Market Review Malaysia

November 2011


The Malaysia stock market ended the month with small declines despite high volatility.

Malaysia's Foreign Exchange Reserves stood at US$135.0bn at the end of November, a slight increase over the prior month. Inflation was steady at 3.4% year-over-year in October, unchanged from the prior month. Bank Negara held the Overnight Policy Rate at 3.0%, while other central banks continued to ease. Industrial production declined 1.3% YOY in October after rising 2.6% in the previous month.

In the U.S., the unemployment rate fell to 8.6% (October: 9.0%), which was a large surprise, although it appeared to result from the attrition of job seekers rather than the pace of hiring. Industrial output registered an increase of 0.7% month-over-month in October. Retail sales increased 0.5% in October from the prior month, and there is early optimism about a strong opening to the Christmas shopping season in the U.S. Inflation turned negative in October (-0.1% m-o-m). Existing homes sold at an annual rate of 4.97 million in October (September 4.90 million) while new homes sold at a 307 thousand annual rate in October (versus 303 thousand in September, which was revised lower from 313 thousand). Republican Party primary races in January will kick off the presidential election season in the U.S.

Globally, central banks continued the recent trend toward easing policy: Thailand cut to 3.25% (from 3.50%) to cope with the economic damage of flooding; Bank of Indonesia made a further surprise rate cut to 6.00% (from 6.50%) in November; Australia eased to 4.25% (versus 4.50%) on 6 December; and China eased bank reserve requirements by 50 basis points on the same day that global central banks coordinated to lower dollar swap rates by 50 basis points to ease dollar funding conditions outside U.S. at beginning of December. Global equities experienced another month of volatility despite ending close to where they began the month. Concern mounted as yields on Italy's 10-year bonds were driven above 7%, before renewed hopes for a solution to the European debt crisis appeared at the end of the month. A consensus is emerging that the U.S. economy will not suffer a double dip, which is key to avoiding the scenario of euro-zone contagion leading to global recession.


Quarterly earnings reports had a mixed tone. Malaysia Marine and Heavy Engineering (MMHE) earned 5 sen per share in Q3 with solid operating margin, while reporting revenue below expectations amid growing concern over its order book. IOI Corporation reported EPS of 4 sen, blaming the big drop versus a year ago on a mark-to-market loss on non-ringgit borrowings. Petronas Chemicals Group (PCHEM) posted EPS of 14 sen, but hinted at concern over availability of methane supplies. Meanwhile, Sime Darby's fiscal Q1 2012 EPS of 18.1 sen exceeded expectations for the third consecutive quarter, and UEM Land's EPS of 1.3 sen tripled their year-ago results.

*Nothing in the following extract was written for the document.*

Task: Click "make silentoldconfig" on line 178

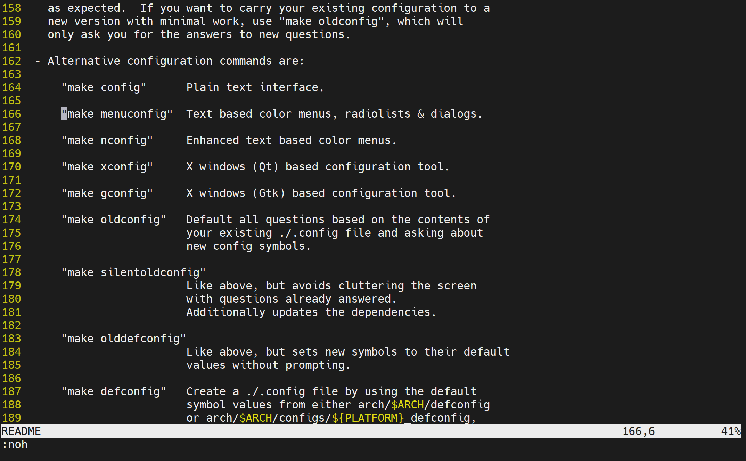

The high levels of consumer and government debt and other obligations (i.e., unfunded state pensions) in the developed world are likely to constrain demand and force ongoing deleveraging and political reform for at least the next several years. The other "solution" to high debt levels in the past has been inflation. While inflation is a possibility, past indexing of state-provided benefits to price/wage levels would suggest that political reform is still a necessary complement to either deleveraging or inflation. In any case, we favor businesses with strong balance sheets and competitive advantages that can improve amid weak economic conditions, as well as raise prices and maintain margins during inflationary environments.

We also expect a gradual, though possibly rough, transition in China away from intense capital investment and toward consumption growth. As such, we favor the companies producing "soft" resources that flow through an economy (e.g., oil & gas, thermal coal, agricultural goods) as opposed to the "hard" resources (e.g., aluminum, iron ore, cement, coking coal).

Sector/stock preferences are Plantations (Sime and IOI), Oil & Gas (Dialog), Consumers (UMW), Medical (KPJ, Top Glove), Property (UEM Land), and Telecommunications (Maxis).

The information in this report has been obtained from sources which we believe to be reliable. We do not guarantee its accuracy or completeness. No liability can be accepted for any loss arising from the use of this report. All opinions and estimates expressed herein reflect our judgment as of this date and are subject to change without notice. This report is for the information of clients only. We, our directors, associates, clients and/or employees may have an interest in the securities mentioned herein.